> Exercise
In the listing below, locate the lines that hold the string "window". Copy those lines.
_ _ _ _ _
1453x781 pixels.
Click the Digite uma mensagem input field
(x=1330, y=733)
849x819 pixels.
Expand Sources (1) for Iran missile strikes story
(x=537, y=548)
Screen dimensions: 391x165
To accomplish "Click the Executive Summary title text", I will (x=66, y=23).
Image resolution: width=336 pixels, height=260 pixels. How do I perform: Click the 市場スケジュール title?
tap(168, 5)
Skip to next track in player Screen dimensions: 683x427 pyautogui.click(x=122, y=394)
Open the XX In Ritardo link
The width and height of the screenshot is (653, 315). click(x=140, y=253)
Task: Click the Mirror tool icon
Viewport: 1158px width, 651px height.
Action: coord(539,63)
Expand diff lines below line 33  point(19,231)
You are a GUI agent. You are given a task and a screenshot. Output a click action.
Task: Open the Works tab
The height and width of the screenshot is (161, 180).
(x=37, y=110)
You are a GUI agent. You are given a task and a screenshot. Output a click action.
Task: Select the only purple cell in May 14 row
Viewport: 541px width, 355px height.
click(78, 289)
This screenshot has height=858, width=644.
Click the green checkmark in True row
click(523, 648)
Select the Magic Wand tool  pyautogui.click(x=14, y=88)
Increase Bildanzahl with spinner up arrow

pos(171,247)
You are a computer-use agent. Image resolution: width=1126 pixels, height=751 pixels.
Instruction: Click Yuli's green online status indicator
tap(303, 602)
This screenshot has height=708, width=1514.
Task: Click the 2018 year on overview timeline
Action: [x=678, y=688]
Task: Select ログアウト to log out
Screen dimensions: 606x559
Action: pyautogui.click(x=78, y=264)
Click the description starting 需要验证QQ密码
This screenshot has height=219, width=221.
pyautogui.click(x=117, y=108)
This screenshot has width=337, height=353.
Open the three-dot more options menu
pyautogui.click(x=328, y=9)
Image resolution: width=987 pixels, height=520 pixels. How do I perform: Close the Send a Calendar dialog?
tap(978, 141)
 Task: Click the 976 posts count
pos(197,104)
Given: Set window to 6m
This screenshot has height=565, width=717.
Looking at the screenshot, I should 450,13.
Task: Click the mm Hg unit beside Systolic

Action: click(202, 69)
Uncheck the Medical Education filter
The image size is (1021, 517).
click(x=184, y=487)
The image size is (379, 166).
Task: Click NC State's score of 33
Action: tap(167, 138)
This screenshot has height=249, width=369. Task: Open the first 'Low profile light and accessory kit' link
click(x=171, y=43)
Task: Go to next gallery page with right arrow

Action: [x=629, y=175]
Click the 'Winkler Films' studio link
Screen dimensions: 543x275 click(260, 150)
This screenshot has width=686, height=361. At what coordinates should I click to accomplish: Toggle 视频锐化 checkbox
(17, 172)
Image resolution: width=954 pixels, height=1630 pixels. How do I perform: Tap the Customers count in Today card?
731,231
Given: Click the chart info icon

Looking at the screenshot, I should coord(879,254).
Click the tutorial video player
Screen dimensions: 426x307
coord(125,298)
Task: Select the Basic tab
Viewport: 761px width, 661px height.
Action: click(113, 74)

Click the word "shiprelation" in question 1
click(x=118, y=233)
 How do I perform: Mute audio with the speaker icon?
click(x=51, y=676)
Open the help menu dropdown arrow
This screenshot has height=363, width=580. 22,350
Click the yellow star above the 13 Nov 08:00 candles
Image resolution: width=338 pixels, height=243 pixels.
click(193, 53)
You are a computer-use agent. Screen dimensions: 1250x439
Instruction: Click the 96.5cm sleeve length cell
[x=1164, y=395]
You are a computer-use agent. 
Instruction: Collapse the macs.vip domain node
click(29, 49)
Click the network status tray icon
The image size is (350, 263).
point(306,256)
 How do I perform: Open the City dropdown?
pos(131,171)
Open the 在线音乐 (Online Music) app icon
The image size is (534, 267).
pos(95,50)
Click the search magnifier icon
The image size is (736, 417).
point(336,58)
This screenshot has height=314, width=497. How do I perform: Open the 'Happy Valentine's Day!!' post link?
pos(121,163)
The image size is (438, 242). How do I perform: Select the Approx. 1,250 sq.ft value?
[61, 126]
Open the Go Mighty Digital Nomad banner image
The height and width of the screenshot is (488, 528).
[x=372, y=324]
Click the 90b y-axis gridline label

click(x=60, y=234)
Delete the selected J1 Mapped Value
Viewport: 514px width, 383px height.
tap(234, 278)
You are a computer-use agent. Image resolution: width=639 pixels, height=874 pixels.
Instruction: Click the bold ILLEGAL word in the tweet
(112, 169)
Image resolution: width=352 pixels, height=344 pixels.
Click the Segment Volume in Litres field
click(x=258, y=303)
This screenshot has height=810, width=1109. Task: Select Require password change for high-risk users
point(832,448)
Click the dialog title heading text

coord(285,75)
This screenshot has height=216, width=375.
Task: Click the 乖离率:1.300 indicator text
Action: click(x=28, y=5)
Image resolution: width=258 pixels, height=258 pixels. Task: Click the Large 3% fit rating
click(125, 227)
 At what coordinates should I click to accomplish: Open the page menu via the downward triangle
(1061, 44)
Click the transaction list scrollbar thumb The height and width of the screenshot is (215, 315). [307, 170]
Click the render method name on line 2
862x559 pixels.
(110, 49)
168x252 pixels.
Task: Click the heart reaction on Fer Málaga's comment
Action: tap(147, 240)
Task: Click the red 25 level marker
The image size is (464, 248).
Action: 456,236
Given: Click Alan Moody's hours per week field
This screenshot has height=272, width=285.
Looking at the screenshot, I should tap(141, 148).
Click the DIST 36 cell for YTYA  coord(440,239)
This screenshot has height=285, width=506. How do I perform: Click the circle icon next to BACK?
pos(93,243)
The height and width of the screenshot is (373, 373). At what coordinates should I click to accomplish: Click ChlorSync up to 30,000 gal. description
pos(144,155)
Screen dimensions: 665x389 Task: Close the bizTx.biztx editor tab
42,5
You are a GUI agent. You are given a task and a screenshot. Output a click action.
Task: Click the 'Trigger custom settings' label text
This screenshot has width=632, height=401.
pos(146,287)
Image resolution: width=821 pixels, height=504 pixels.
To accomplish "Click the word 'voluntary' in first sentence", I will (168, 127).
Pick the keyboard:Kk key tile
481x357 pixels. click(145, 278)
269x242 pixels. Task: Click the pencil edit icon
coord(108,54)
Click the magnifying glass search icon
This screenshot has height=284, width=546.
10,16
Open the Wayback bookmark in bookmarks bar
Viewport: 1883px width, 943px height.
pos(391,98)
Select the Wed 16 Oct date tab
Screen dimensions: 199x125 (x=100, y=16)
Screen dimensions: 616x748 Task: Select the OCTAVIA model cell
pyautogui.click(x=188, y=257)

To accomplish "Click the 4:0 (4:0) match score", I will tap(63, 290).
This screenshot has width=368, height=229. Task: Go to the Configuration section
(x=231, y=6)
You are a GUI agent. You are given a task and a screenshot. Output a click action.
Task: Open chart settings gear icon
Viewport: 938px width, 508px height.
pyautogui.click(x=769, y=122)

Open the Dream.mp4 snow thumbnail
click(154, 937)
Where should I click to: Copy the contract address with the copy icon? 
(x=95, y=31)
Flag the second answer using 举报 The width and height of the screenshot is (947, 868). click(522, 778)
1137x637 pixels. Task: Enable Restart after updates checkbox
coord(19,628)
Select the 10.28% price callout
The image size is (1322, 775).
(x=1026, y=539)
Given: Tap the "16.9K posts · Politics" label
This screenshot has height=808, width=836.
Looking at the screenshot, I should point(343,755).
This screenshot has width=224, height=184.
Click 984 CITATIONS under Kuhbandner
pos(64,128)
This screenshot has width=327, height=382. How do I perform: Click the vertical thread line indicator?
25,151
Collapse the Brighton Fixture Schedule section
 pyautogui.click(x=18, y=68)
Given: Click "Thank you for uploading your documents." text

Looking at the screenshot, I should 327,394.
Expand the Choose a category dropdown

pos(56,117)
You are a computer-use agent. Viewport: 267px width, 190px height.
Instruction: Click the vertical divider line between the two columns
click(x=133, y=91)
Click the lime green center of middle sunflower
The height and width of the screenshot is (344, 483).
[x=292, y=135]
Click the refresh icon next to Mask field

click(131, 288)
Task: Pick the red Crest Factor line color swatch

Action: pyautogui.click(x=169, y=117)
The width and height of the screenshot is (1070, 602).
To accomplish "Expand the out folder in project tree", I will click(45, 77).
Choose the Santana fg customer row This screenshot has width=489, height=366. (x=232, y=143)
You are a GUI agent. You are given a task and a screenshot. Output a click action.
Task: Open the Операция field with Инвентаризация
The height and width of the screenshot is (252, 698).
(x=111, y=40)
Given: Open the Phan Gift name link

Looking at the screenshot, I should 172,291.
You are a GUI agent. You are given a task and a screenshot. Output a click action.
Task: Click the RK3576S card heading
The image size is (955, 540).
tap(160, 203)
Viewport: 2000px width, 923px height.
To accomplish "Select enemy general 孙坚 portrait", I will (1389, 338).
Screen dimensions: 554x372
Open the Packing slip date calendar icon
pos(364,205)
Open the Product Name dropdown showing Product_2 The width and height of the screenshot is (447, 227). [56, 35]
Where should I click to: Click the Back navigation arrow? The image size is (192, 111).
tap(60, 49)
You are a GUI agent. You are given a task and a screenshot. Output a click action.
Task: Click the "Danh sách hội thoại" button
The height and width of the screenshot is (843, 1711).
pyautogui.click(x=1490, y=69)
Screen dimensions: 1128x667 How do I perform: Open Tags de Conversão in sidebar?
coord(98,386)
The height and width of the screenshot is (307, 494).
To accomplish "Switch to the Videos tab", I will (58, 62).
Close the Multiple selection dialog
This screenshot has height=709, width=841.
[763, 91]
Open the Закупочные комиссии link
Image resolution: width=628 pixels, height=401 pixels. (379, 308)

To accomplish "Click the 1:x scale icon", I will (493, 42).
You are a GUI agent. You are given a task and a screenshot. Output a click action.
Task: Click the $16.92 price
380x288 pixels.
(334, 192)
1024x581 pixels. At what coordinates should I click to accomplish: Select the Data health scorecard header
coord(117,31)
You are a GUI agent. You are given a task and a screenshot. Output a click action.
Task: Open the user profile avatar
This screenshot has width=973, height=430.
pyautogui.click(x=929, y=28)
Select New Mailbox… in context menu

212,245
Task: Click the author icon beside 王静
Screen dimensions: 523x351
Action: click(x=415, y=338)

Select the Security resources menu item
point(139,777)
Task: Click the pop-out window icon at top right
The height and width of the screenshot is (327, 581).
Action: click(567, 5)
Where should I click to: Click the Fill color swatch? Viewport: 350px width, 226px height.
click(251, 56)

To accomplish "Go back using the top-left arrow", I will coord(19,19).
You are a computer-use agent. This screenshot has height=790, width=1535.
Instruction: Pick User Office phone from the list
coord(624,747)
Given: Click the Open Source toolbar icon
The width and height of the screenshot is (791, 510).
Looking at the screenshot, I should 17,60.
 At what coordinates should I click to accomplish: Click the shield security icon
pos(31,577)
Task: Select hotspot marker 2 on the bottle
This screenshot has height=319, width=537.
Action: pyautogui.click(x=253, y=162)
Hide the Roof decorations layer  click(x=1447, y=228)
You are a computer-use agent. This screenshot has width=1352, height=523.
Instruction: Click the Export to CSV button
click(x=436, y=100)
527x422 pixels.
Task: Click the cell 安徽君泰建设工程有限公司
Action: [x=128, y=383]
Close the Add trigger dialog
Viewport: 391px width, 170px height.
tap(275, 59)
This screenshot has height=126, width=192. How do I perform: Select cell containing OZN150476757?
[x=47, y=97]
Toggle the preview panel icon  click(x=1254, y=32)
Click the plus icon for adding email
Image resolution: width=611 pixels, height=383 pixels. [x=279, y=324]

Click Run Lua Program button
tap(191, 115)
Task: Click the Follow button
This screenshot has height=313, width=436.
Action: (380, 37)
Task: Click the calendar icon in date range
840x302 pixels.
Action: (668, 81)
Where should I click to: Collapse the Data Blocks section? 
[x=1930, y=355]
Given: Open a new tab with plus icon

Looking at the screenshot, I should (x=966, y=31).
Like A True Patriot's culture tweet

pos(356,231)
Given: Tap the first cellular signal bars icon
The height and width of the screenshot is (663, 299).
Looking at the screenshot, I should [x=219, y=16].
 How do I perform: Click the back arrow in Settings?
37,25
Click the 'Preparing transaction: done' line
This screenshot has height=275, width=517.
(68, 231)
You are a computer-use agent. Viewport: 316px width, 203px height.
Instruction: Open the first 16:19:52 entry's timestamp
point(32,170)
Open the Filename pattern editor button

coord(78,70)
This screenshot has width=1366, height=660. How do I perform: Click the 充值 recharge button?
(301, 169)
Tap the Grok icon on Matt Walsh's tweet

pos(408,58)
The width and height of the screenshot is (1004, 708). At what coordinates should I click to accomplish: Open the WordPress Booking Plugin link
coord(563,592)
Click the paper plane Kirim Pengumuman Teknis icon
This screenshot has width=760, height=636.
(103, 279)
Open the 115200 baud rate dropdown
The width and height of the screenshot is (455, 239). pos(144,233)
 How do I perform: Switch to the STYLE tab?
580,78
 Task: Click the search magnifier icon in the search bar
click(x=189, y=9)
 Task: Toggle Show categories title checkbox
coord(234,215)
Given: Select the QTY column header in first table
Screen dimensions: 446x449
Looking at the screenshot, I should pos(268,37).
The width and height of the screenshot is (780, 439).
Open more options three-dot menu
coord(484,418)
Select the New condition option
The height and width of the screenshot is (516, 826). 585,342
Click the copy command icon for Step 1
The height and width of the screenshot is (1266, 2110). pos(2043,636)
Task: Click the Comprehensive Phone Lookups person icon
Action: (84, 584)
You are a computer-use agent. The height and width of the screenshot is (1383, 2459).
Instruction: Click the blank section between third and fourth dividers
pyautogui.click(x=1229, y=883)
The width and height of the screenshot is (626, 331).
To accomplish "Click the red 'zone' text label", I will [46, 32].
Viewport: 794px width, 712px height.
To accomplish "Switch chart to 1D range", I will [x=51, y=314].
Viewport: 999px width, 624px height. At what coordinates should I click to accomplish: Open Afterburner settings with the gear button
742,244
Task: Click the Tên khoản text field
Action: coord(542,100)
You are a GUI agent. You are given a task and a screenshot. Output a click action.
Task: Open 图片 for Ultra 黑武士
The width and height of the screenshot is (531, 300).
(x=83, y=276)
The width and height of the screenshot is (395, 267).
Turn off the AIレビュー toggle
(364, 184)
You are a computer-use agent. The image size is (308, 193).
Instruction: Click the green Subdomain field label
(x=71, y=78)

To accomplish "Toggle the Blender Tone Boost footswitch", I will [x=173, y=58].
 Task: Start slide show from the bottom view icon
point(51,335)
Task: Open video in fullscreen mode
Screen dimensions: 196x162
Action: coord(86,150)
_ _ _ _ _
> Response for this exercise
Given: Set window to 6m
Task: Click the pop-out window icon at top right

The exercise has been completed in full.